How do you feel about what’s happening right now with human consciousness?
I feel a time of tremendous opportunity. It’s a time of taking responsibility, for myself and each one of us, for the consciousness within ourselves, which includes the overall consciousness of the planet and the consciousness of humanity. Since each of us is a focal point within the consciousness of humanity, each step one of takes toward greater enlightenment, greater love, greater expression of truth and of the Divine, it up-levels the consciousness of humanity, and that’s really how I work. I work through working on myself, and through the music that comes forth as a result of that.
What brought you to Asheville?
In 1998, having left Woodstock, New York, I felt a strong pull towards Asheville and also to Mount Shasta, California. Through various reasons, I ended up in Asheville. I was working on a project called Camelot Reawakened: A Vision Fulfilled. I didn’t realize why I was pulled here, but one of the reasons was because of the community that is here and has been continuing to develop here. One of the other reasons was that Robert Hart Baker, who was conducting the Asheville Symphony, agreed to perform the Camelot Reawakened orchestral piece. He agreed to help me put it on and, of course Asheville has a pretty good orchestra. Mount Shasta has about 5,000 people, so they don’t have an orchestra there. So, I’m glad I came to Asheville because I was able to have the experience of putting on that concert and creating the recording. It was recorded and filmed at Diana Wortham Theater on January 12th, 2002.
What’s in the near future? Do you have any current projects?
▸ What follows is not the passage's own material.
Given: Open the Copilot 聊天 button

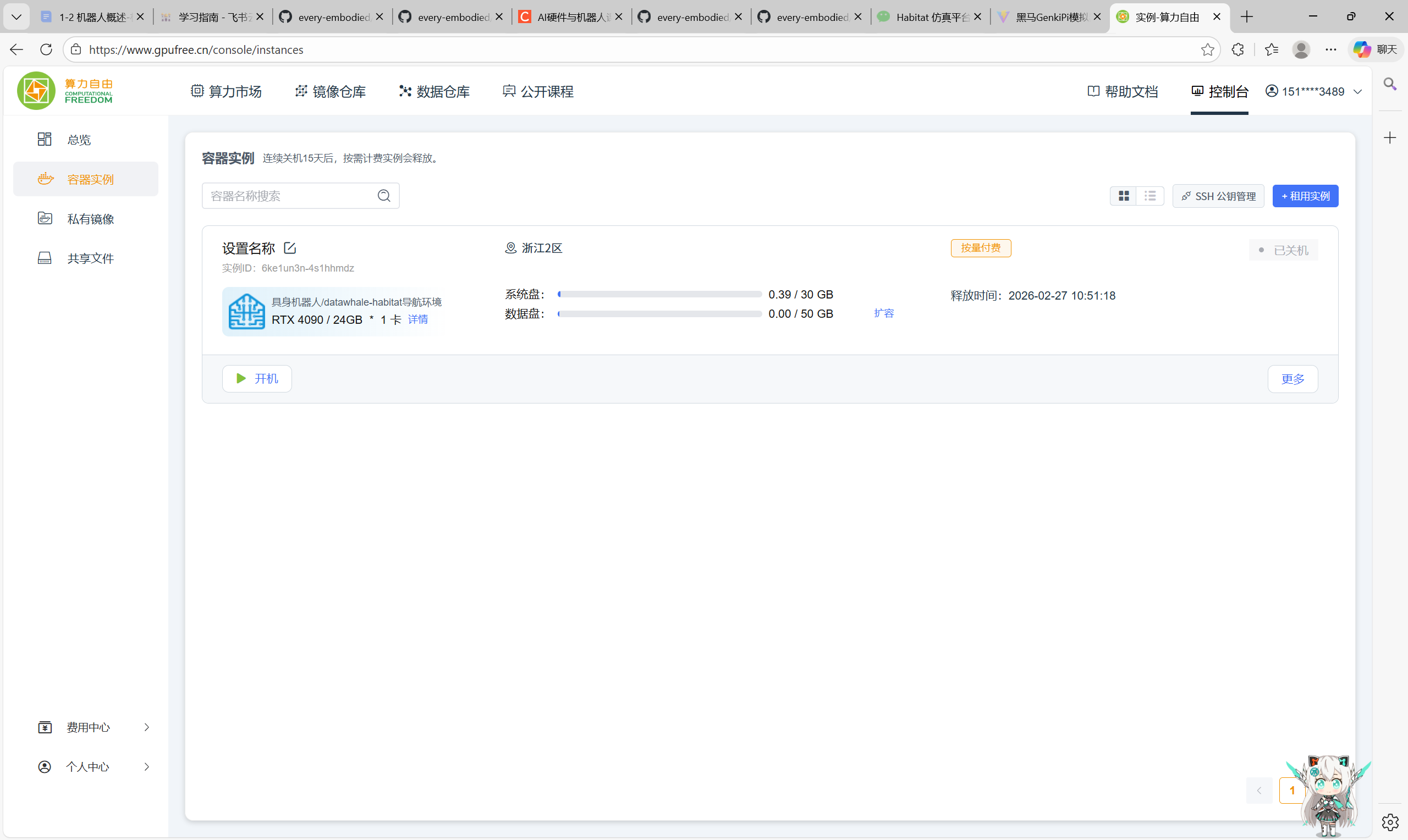Looking at the screenshot, I should pos(1374,50).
I’m doing a project with a vibes player named Paul Babelay. We’re working on a recording. I also have re-established my jazz group, the Richard Shulman Group. We’ll be playing April 1st at the Unity Church of Fletcher. I also have a new healing recording that I will be releasing and I am doing a lot of songwriting right now. I also have a choral piece I am going to be working on. There are lots of little things that haven’t yet grown into big things. There are lots of seeds being planted for performances, recordings and for new compositions.
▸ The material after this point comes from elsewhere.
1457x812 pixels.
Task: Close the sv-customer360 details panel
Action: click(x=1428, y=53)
I am really excited about the community that is continuing to gather here in Asheville and the Divine expression that is continuing to emerge. I am really happy to be a part of that because I’m in a place right now where I’m open to the next wonderful projects. I totally encourage everyone to find their personal vision and the dream of their hearts because to express it will be a benefit to everyone as well as to themselves.